**Work instructions**
Restate the records that follow word for word; no pictures should appear.

(Dataset entries)
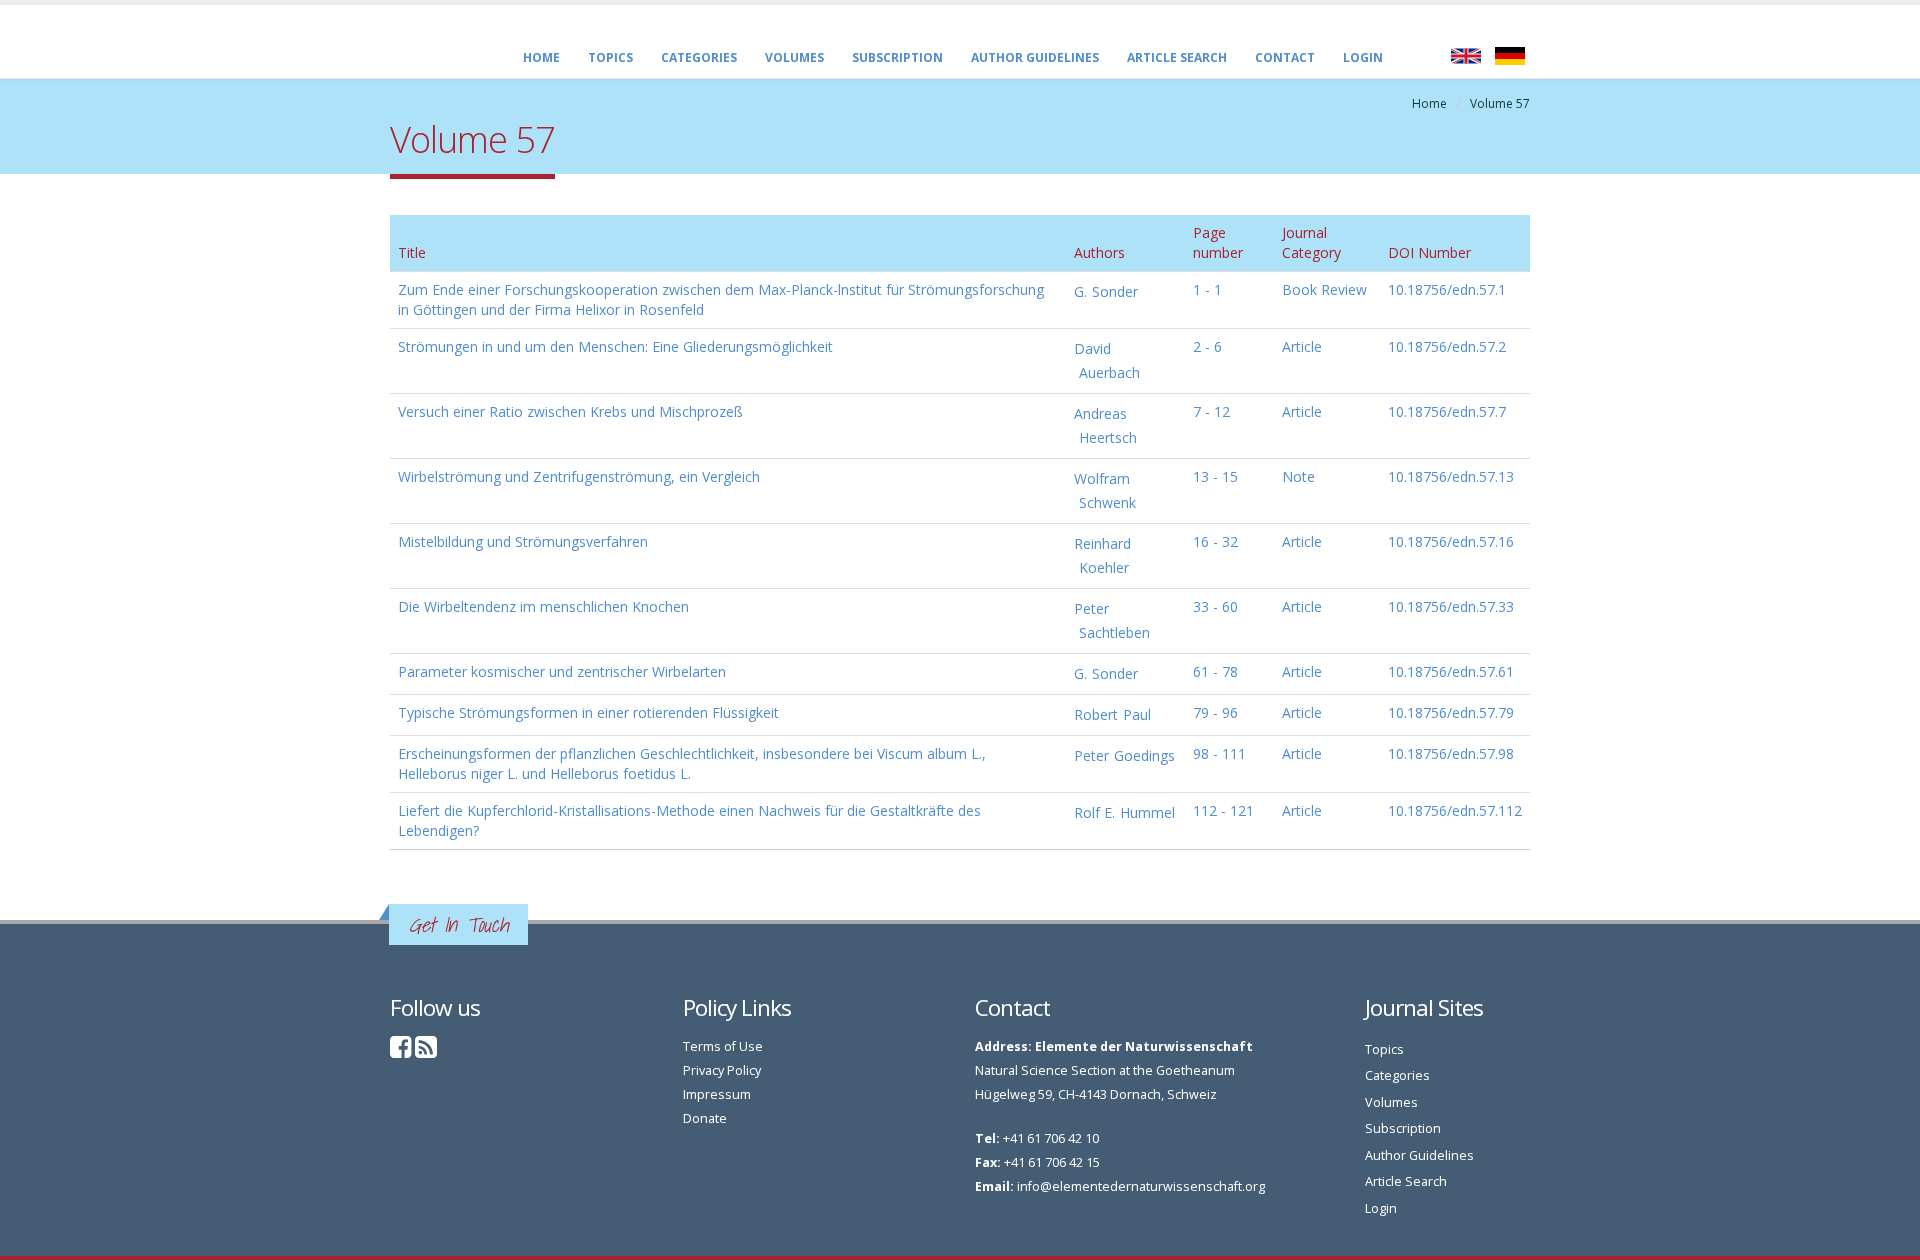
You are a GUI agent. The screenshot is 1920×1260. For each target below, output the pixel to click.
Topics (610, 57)
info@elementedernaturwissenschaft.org (1141, 1186)
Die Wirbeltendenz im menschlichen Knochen (543, 606)
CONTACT (1285, 57)
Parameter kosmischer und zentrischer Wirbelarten (562, 671)
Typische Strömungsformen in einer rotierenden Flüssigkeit (588, 712)
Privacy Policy (722, 1070)
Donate (705, 1118)
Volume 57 (1500, 103)
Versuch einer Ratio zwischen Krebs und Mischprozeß (570, 411)
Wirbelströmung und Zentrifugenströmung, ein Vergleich (579, 476)
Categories (699, 57)
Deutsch (1510, 56)
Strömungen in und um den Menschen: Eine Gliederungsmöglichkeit (615, 346)
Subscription (897, 57)
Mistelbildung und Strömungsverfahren (523, 541)
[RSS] (426, 1051)
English (1466, 56)
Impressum (717, 1094)
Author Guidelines (1035, 57)
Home (541, 57)
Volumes (794, 57)
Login (1363, 57)
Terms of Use (723, 1046)
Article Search (1177, 57)
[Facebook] (401, 1051)
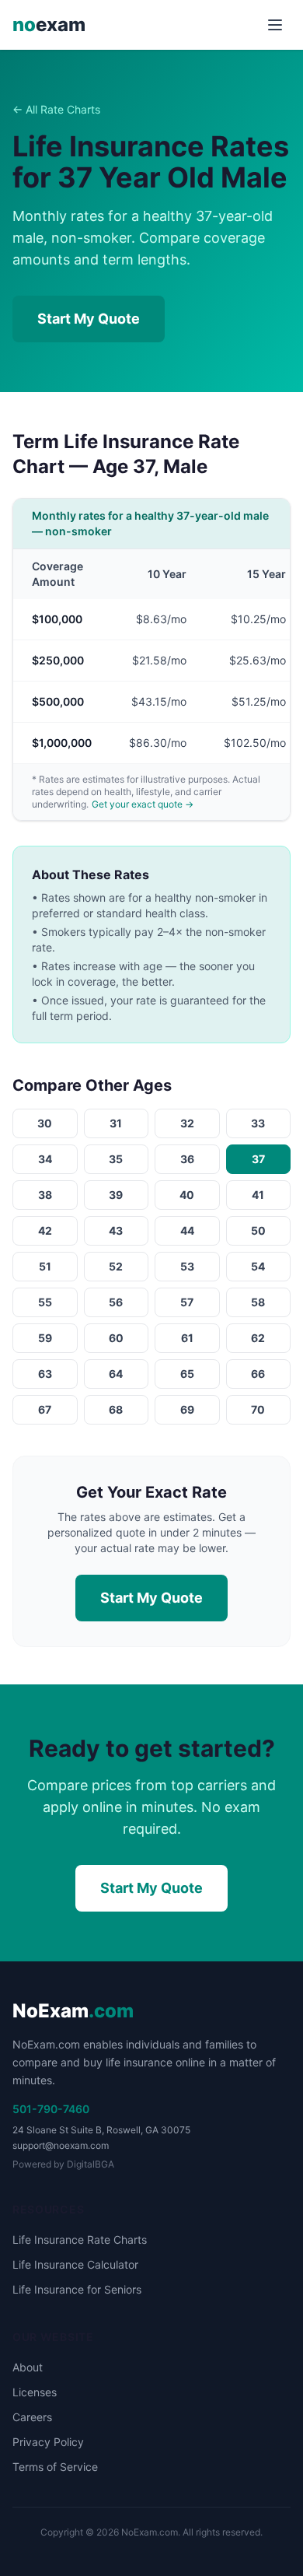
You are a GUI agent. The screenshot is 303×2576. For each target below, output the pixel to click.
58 (258, 1302)
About (27, 2367)
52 (116, 1266)
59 (45, 1337)
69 (187, 1409)
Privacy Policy (48, 2441)
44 (187, 1230)
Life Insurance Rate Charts (79, 2239)
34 (45, 1158)
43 (116, 1230)
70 (258, 1409)
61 (187, 1337)
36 (187, 1158)
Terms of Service (55, 2466)
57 (186, 1302)
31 (116, 1123)
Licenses (34, 2392)
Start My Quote (88, 318)
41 (258, 1194)
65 (187, 1373)
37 (258, 1158)
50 (258, 1230)
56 (116, 1302)
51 (45, 1266)
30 (44, 1123)
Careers (32, 2417)
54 (258, 1266)
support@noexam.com (60, 2145)
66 (258, 1373)
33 (258, 1123)
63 (45, 1373)
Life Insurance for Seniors (76, 2289)
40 (186, 1194)
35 (116, 1158)
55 (45, 1302)
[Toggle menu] (275, 24)
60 (116, 1337)
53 (187, 1266)
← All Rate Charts (56, 109)
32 (187, 1123)
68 (116, 1409)
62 (258, 1337)
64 (116, 1373)
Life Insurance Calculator (75, 2264)
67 (44, 1409)
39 (116, 1194)
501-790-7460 (50, 2108)
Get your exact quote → (142, 804)
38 (45, 1194)
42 (45, 1230)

**Task result**
You are a GUI agent. The screenshot is 1920×1260. For each target below, output the pixel to click.
Topics (610, 57)
info@elementedernaturwissenschaft.org (1141, 1186)
Die Wirbeltendenz im menschlichen Knochen (543, 606)
CONTACT (1285, 57)
Parameter kosmischer und zentrischer Wirbelarten (562, 671)
Typische Strömungsformen in einer rotierenden Flüssigkeit (588, 712)
Privacy Policy (722, 1070)
Donate (705, 1118)
Volume 57 (1500, 103)
Versuch einer Ratio zwischen Krebs und Mischprozeß (570, 411)
Wirbelströmung und Zentrifugenströmung, ein Vergleich (579, 476)
Categories (699, 57)
Deutsch (1510, 56)
Strömungen in und um den Menschen: Eine Gliederungsmöglichkeit (615, 346)
Subscription (897, 57)
Mistelbildung und Strömungsverfahren (523, 541)
[RSS] (426, 1051)
English (1466, 56)
Impressum (717, 1094)
Author Guidelines (1035, 57)
Home (541, 57)
Volumes (794, 57)
Login (1363, 57)
Terms of Use (723, 1046)
Article Search (1177, 57)
[Facebook] (401, 1051)
You are a GUI agent. The screenshot is 303×2576. For each target below, output the pixel to click.
58 (258, 1302)
About (27, 2367)
52 (116, 1266)
59 (45, 1337)
69 (187, 1409)
Privacy Policy (48, 2441)
44 (187, 1230)
Life Insurance Rate Charts (79, 2239)
34 (45, 1158)
43 (116, 1230)
70 (258, 1409)
61 (187, 1337)
36 (187, 1158)
Terms of Service (55, 2466)
57 (186, 1302)
31 (116, 1123)
Licenses (34, 2392)
Start My Quote (88, 318)
41 (258, 1194)
65 (187, 1373)
37 (258, 1158)
50 (258, 1230)
56 (116, 1302)
51 (45, 1266)
30 (44, 1123)
Careers (32, 2417)
54 (258, 1266)
support@noexam.com (60, 2145)
66 (258, 1373)
33 (258, 1123)
63 (45, 1373)
Life Insurance for Seniors (76, 2289)
40 (186, 1194)
35 (116, 1158)
55 (45, 1302)
[Toggle menu] (275, 24)
60 (116, 1337)
53 (187, 1266)
← All Rate Charts (56, 109)
32 (187, 1123)
68 (116, 1409)
62 (258, 1337)
64 (116, 1373)
Life Insurance Calculator (75, 2264)
67 (44, 1409)
39 (116, 1194)
501-790-7460 (50, 2108)
Get your exact quote → (142, 804)
38 (45, 1194)
42 (45, 1230)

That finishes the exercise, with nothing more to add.